Gweilo would normally have objected, but it had been one of those sorts of days, so some muttered expletives under his breath had to suffice as they trudged through bamboo remnants towards the cowering creature. After some struggling and not inconsiderable wounding to his face and torso, Gweilo had the panda pinned down, ready for Xiao-sǐ to get to business. ‘What are you waiting for?’

‘It is not right,’ he sighed. ‘I want this to be perfect.’

‘What is the fucking problem, you mad fuck?’

‘I want Sandy.’

‘Who’s Sandy?’

‘My panda. Plush. Since I was a child, she had slept with me every night. I lost my virginity to Sandy. This is not the same.’

‘No kidding.’ The American was finding it a struggle to subdue the powerful creature, so he tried a new approach. ‘This is better! Sandy could never respond to you, could she? She never moaned or struggled.’

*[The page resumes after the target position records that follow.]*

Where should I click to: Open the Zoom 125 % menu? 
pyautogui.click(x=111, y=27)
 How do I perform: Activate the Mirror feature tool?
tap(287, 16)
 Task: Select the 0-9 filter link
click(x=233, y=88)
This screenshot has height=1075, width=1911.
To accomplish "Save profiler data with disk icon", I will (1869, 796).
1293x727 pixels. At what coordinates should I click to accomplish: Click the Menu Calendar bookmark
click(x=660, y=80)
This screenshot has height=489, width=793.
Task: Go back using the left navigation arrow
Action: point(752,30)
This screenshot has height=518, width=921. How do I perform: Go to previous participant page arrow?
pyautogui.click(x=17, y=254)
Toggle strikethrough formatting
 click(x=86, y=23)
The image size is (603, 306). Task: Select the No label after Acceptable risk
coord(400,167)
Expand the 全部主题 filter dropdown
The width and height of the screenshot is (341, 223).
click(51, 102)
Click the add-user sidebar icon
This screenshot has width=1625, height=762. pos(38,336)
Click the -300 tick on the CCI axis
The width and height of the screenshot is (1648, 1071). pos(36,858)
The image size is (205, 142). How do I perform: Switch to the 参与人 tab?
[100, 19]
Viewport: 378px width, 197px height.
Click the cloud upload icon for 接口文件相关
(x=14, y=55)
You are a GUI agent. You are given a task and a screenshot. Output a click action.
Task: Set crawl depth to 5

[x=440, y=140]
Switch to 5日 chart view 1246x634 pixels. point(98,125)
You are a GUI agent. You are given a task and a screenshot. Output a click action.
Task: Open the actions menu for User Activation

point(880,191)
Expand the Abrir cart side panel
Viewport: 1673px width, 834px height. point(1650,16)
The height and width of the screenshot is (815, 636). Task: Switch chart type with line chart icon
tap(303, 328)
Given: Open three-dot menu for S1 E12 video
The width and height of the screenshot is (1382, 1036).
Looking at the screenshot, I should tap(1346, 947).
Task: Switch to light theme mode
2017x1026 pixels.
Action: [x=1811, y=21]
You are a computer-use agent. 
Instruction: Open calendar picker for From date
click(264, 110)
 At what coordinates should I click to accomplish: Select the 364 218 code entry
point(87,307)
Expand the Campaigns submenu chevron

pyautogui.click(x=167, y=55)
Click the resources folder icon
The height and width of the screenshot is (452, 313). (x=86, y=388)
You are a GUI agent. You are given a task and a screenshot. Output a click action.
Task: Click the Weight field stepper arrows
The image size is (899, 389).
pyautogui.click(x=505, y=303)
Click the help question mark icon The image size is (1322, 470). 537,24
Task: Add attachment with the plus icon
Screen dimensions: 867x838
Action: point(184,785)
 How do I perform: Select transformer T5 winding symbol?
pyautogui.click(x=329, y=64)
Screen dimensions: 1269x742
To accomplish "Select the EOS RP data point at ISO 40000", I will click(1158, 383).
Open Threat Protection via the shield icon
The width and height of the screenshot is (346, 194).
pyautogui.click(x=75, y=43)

‘She did not,’ Xiao-sǐ confirmed.

‘This is the real deal, man! This is the real Sandy.’

‘Sandy has a skirt.’

Wang! Get a skirt over here!’

‘And lipstick. And she has big eyelashes.’

‘Sure, why the hell not? Wang, bring your cosmetic kit.’

It took less time than anyone expected to kit out the panda in a Cosplay outfit, and finally Xiao-sǐ was ready for his perfect moment. Agent Gweilo held the struggling, humiliated bear down as it received the young Taiwanese man’s affections. Gweilo was a proud, meat-eating American who’d never had time for that faggoty Greenpeace shit, but this all had the tangible atmosphere of crossing a line about it. When God chooses his prophets, he sure works in mysterious ways, Gweilo considered, changing his avenue of thought frequently to prevent himself dwelling too long on what was taking place beneath and behind him.

‘Oh 是! Oh, Sandy! 是!’

‘What do you see?’

‘I can see the news report. It is showing the destruction of Taipei and other Taiwan cities, all around the coast. I see a bomb fragment at my feet. It says MADE IN CHINA. The news report confirms this. It was an attack from China.

‘The news announcer is explaining the reason China attacked. China received video footage over the internet of an atrocity being carried out. Gifts from China to Taiwan, symbolising the cooperation between the two nations, subjected to debasement.

‘They are showing us the footage. A foreigner is holding a panda down, a Taiwanese man is entering it from behind. There is tasteful blurring over the area of contact. The Taiwanese man is throwing up his arms and celebrating. He is then motionless, speaking inaudible words to the foreigner, who listens attentively. The Taiwanese man regains his faculties and looks directly into the camera...’

Wu Xiao-sǐ snapped his head to the left and saw the men filming the encounter, who promptly ran through the supposedly vacant zoo. ‘Stop him!’ Xiao-sǐ commanded. ‘Or everything is lost!’

Gweilo released his grip and joined the throng of police officers chasing the men down in futile pursuit. The file upload was already in progress, it was only a matter of seconds until the email would be sent and all hope lost. No longer pinned down, Sandy lunged backwards and threw her aggressor to the floor. She stood tall, menacing and beautiful in her stretched and torn skirt, her unevenly painted lips forming into a deafening roar, her plastic eyelashes batting seductively as she threw herself at the grinning boy for one final, fatal hug. Wu Xiao-sǐ experienced the ultimate climax.

Dave Warburton
Davao, Philippines
July 2012

Influences: Just life in general. The Boston Marathon bombing; Tuan Tuan and Yuan Yuan, the pandas controversially gifted to Taipei Zoo by China; a bit of amateur Chinese wordplay.